### What you are asked to do
Output the data verbatim, with nothing added or dropped.

Material to process Block Start

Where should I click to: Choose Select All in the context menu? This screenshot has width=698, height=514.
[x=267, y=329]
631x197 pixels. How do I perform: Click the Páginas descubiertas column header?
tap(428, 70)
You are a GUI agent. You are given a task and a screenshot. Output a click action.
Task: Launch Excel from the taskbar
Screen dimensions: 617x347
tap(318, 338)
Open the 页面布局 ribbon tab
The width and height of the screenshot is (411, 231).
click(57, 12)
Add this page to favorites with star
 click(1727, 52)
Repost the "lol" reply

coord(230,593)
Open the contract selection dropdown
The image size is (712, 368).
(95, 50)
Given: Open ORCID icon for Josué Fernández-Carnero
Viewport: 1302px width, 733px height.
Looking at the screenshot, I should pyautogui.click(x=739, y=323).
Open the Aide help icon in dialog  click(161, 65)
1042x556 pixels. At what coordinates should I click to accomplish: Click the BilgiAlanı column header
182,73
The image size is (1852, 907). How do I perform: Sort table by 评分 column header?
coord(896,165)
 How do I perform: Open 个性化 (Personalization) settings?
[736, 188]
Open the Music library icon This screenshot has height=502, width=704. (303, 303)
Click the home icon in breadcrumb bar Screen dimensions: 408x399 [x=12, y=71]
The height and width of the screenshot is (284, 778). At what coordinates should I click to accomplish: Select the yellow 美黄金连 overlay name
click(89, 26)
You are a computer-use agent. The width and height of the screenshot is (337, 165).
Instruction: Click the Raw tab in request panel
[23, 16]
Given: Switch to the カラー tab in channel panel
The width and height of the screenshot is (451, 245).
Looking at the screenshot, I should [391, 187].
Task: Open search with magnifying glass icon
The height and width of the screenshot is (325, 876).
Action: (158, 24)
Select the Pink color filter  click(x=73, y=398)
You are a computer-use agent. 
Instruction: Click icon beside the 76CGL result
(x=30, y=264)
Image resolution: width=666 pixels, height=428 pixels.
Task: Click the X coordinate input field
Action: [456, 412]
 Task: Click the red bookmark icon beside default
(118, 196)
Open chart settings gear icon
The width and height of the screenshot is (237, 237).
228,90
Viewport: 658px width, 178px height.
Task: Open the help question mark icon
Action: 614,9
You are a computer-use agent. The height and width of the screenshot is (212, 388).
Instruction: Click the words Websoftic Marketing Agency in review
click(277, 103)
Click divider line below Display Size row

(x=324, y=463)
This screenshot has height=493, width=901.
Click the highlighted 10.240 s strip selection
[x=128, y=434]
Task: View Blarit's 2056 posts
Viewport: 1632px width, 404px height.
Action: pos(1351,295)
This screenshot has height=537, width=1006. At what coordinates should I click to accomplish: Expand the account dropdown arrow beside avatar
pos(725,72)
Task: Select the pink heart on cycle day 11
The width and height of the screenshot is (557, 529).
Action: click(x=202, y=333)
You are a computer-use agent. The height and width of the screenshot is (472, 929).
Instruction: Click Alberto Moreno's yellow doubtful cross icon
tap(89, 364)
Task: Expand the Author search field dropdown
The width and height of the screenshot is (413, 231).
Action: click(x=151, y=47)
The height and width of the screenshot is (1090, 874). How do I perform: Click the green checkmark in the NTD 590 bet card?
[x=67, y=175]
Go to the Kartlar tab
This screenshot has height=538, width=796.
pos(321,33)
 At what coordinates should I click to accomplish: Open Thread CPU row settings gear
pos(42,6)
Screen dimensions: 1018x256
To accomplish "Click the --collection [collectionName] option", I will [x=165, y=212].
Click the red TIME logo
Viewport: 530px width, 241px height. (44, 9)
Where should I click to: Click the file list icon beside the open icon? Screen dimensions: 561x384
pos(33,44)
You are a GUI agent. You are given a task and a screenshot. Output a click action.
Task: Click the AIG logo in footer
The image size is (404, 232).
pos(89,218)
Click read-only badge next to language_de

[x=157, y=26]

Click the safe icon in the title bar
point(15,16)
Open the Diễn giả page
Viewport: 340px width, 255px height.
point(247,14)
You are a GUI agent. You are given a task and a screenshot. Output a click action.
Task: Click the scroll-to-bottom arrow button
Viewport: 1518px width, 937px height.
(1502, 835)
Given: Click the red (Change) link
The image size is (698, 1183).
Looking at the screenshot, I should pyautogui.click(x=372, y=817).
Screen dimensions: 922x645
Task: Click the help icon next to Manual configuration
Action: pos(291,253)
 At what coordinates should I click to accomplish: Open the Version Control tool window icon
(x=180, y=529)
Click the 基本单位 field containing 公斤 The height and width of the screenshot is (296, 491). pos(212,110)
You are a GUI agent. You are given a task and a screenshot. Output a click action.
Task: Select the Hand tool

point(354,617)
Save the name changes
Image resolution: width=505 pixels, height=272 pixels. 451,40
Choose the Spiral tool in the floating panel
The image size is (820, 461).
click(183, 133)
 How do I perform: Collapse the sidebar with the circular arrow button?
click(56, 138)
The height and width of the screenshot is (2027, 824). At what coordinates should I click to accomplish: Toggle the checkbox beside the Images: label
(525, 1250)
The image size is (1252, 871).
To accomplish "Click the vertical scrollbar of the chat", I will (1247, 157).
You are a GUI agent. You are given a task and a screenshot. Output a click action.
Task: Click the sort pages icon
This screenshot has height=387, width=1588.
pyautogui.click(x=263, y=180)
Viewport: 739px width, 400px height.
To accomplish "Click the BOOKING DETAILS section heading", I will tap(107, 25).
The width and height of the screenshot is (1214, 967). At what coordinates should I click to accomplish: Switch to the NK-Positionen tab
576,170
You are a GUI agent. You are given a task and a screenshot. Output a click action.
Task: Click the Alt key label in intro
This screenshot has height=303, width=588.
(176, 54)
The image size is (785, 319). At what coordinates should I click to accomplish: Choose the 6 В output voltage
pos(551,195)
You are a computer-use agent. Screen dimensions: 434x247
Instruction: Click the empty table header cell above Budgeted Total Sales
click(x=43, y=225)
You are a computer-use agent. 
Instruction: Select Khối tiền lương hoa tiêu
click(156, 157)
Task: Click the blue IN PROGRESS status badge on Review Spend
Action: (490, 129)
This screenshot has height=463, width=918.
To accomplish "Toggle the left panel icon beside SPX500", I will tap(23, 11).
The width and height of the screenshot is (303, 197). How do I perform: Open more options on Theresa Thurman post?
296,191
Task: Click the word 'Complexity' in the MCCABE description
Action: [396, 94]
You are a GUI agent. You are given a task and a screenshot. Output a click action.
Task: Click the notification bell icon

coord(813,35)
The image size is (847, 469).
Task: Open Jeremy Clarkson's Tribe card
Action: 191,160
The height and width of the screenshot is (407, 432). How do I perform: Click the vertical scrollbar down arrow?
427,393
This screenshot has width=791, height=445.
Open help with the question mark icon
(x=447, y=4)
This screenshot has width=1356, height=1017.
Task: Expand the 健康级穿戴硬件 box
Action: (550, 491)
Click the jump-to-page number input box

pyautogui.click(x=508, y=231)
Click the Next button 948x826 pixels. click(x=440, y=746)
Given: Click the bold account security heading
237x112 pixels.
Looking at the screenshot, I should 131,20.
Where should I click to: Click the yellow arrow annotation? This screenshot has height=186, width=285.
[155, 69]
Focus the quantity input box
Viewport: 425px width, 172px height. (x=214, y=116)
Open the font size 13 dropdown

Material to process Block End

### Solution to this task
Where should I click to: Choose Select All in the context menu? This screenshot has width=698, height=514.
[x=267, y=329]
631x197 pixels. How do I perform: Click the Páginas descubiertas column header?
tap(428, 70)
You are a GUI agent. You are given a task and a screenshot. Output a click action.
Task: Launch Excel from the taskbar
Screen dimensions: 617x347
tap(318, 338)
Open the 页面布局 ribbon tab
The width and height of the screenshot is (411, 231).
click(57, 12)
Add this page to favorites with star
 click(1727, 52)
Repost the "lol" reply

coord(230,593)
Open the contract selection dropdown
The image size is (712, 368).
(95, 50)
Given: Open ORCID icon for Josué Fernández-Carnero
Viewport: 1302px width, 733px height.
Looking at the screenshot, I should pyautogui.click(x=739, y=323).
Open the Aide help icon in dialog  click(161, 65)
1042x556 pixels. At what coordinates should I click to accomplish: Click the BilgiAlanı column header
182,73
The image size is (1852, 907). How do I perform: Sort table by 评分 column header?
coord(896,165)
 How do I perform: Open 个性化 (Personalization) settings?
[736, 188]
Open the Music library icon This screenshot has height=502, width=704. (303, 303)
Click the home icon in breadcrumb bar Screen dimensions: 408x399 [x=12, y=71]
The height and width of the screenshot is (284, 778). At what coordinates should I click to accomplish: Select the yellow 美黄金连 overlay name
click(89, 26)
You are a computer-use agent. The width and height of the screenshot is (337, 165).
Instruction: Click the Raw tab in request panel
[23, 16]
Given: Switch to the カラー tab in channel panel
The width and height of the screenshot is (451, 245).
Looking at the screenshot, I should [391, 187].
Task: Open search with magnifying glass icon
The height and width of the screenshot is (325, 876).
Action: (158, 24)
Select the Pink color filter  click(x=73, y=398)
You are a computer-use agent. 
Instruction: Click icon beside the 76CGL result
(x=30, y=264)
Image resolution: width=666 pixels, height=428 pixels.
Task: Click the X coordinate input field
Action: [456, 412]
 Task: Click the red bookmark icon beside default
(118, 196)
Open chart settings gear icon
The width and height of the screenshot is (237, 237).
228,90
Viewport: 658px width, 178px height.
Task: Open the help question mark icon
Action: 614,9
You are a computer-use agent. The height and width of the screenshot is (212, 388).
Instruction: Click the words Websoftic Marketing Agency in review
click(277, 103)
Click divider line below Display Size row

(x=324, y=463)
This screenshot has height=493, width=901.
Click the highlighted 10.240 s strip selection
[x=128, y=434]
Task: View Blarit's 2056 posts
Viewport: 1632px width, 404px height.
Action: pos(1351,295)
This screenshot has height=537, width=1006. At what coordinates should I click to accomplish: Expand the account dropdown arrow beside avatar
pos(725,72)
Task: Select the pink heart on cycle day 11
The width and height of the screenshot is (557, 529).
Action: click(x=202, y=333)
You are a computer-use agent. The height and width of the screenshot is (472, 929).
Instruction: Click Alberto Moreno's yellow doubtful cross icon
tap(89, 364)
Task: Expand the Author search field dropdown
The width and height of the screenshot is (413, 231).
Action: click(x=151, y=47)
The height and width of the screenshot is (1090, 874). How do I perform: Click the green checkmark in the NTD 590 bet card?
[x=67, y=175]
Go to the Kartlar tab
This screenshot has height=538, width=796.
pos(321,33)
 At what coordinates should I click to accomplish: Open Thread CPU row settings gear
pos(42,6)
Screen dimensions: 1018x256
To accomplish "Click the --collection [collectionName] option", I will [x=165, y=212].
Click the red TIME logo
Viewport: 530px width, 241px height. (44, 9)
Where should I click to: Click the file list icon beside the open icon? Screen dimensions: 561x384
pos(33,44)
You are a GUI agent. You are given a task and a screenshot. Output a click action.
Task: Click the AIG logo in footer
The image size is (404, 232).
pos(89,218)
Click read-only badge next to language_de

[x=157, y=26]

Click the safe icon in the title bar
point(15,16)
Open the Diễn giả page
Viewport: 340px width, 255px height.
point(247,14)
You are a GUI agent. You are given a task and a screenshot. Output a click action.
Task: Click the scroll-to-bottom arrow button
Viewport: 1518px width, 937px height.
(1502, 835)
Given: Click the red (Change) link
The image size is (698, 1183).
Looking at the screenshot, I should pyautogui.click(x=372, y=817).
Screen dimensions: 922x645
Task: Click the help icon next to Manual configuration
Action: pos(291,253)
 At what coordinates should I click to accomplish: Open the Version Control tool window icon
(x=180, y=529)
Click the 基本单位 field containing 公斤 The height and width of the screenshot is (296, 491). pos(212,110)
You are a GUI agent. You are given a task and a screenshot. Output a click action.
Task: Select the Hand tool

point(354,617)
Save the name changes
Image resolution: width=505 pixels, height=272 pixels. 451,40
Choose the Spiral tool in the floating panel
The image size is (820, 461).
click(183, 133)
 How do I perform: Collapse the sidebar with the circular arrow button?
click(56, 138)
The height and width of the screenshot is (2027, 824). At what coordinates should I click to accomplish: Toggle the checkbox beside the Images: label
(525, 1250)
The image size is (1252, 871).
To accomplish "Click the vertical scrollbar of the chat", I will (1247, 157).
You are a GUI agent. You are given a task and a screenshot. Output a click action.
Task: Click the sort pages icon
This screenshot has height=387, width=1588.
pyautogui.click(x=263, y=180)
Viewport: 739px width, 400px height.
To accomplish "Click the BOOKING DETAILS section heading", I will tap(107, 25).
The width and height of the screenshot is (1214, 967). At what coordinates should I click to accomplish: Switch to the NK-Positionen tab
576,170
You are a GUI agent. You are given a task and a screenshot. Output a click action.
Task: Click the Alt key label in intro
This screenshot has height=303, width=588.
(176, 54)
The image size is (785, 319). At what coordinates should I click to accomplish: Choose the 6 В output voltage
pos(551,195)
You are a computer-use agent. Screen dimensions: 434x247
Instruction: Click the empty table header cell above Budgeted Total Sales
click(x=43, y=225)
You are a computer-use agent. 
Instruction: Select Khối tiền lương hoa tiêu
click(156, 157)
Task: Click the blue IN PROGRESS status badge on Review Spend
Action: (490, 129)
This screenshot has height=463, width=918.
To accomplish "Toggle the left panel icon beside SPX500", I will tap(23, 11).
The width and height of the screenshot is (303, 197). How do I perform: Open more options on Theresa Thurman post?
296,191
Task: Click the word 'Complexity' in the MCCABE description
Action: [396, 94]
You are a GUI agent. You are given a task and a screenshot. Output a click action.
Task: Click the notification bell icon

coord(813,35)
The image size is (847, 469).
Task: Open Jeremy Clarkson's Tribe card
Action: 191,160
The height and width of the screenshot is (407, 432). How do I perform: Click the vertical scrollbar down arrow?
427,393
This screenshot has width=791, height=445.
Open help with the question mark icon
(x=447, y=4)
This screenshot has width=1356, height=1017.
Task: Expand the 健康级穿戴硬件 box
Action: (550, 491)
Click the jump-to-page number input box

pyautogui.click(x=508, y=231)
Click the Next button 948x826 pixels. click(x=440, y=746)
Given: Click the bold account security heading
237x112 pixels.
Looking at the screenshot, I should 131,20.
Where should I click to: Click the yellow arrow annotation? This screenshot has height=186, width=285.
[155, 69]
Focus the quantity input box
Viewport: 425px width, 172px height. (x=214, y=116)
Open the font size 13 dropdown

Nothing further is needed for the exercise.